[Saved entries]
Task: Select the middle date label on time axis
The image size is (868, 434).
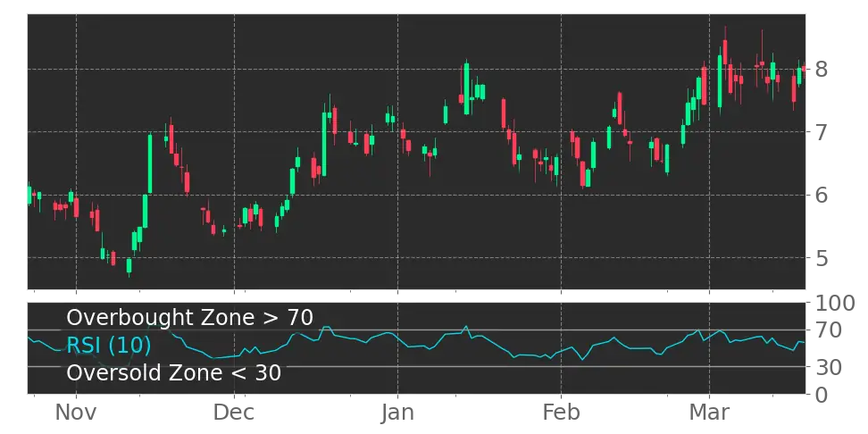Action: [396, 413]
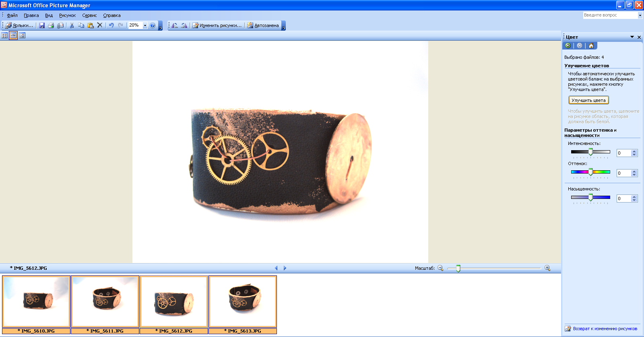
Task: Open the Рисунок menu
Action: pyautogui.click(x=67, y=15)
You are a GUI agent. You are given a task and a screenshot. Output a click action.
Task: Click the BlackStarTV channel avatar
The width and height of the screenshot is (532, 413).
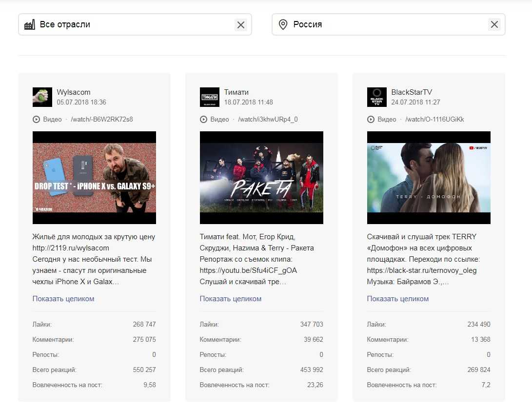click(x=376, y=97)
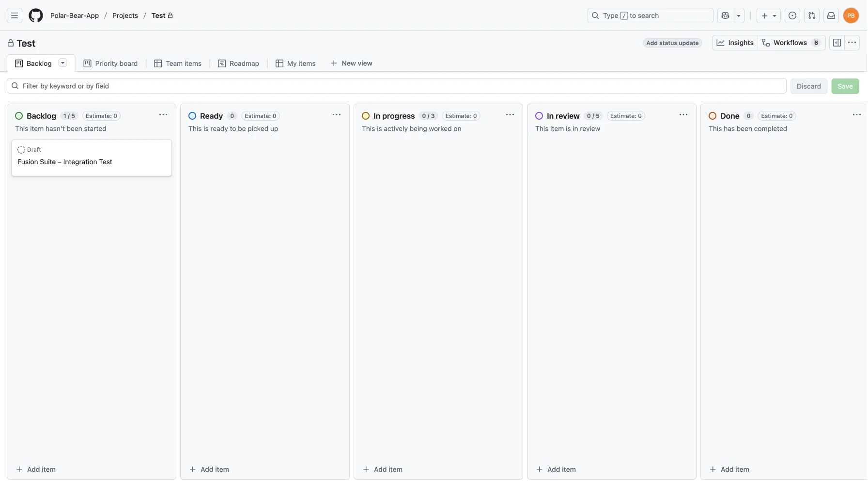Viewport: 868px width, 481px height.
Task: Open the Fusion Suite – Integration Test draft
Action: point(65,162)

## Task directions
Line by line, print the records above exactly, skipping each picture.

## Solution
Task: Select the middle date label on time axis
The image size is (868, 434).
Action: [396, 413]
Task: Open the Рисунок menu
Action: pyautogui.click(x=67, y=15)
You are a GUI agent. You are given a task and a screenshot. Output a click action.
Task: Click the BlackStarTV channel avatar
The width and height of the screenshot is (532, 413).
click(x=376, y=97)
Viewport: 868px width, 481px height.
Task: Open the Fusion Suite – Integration Test draft
Action: point(65,162)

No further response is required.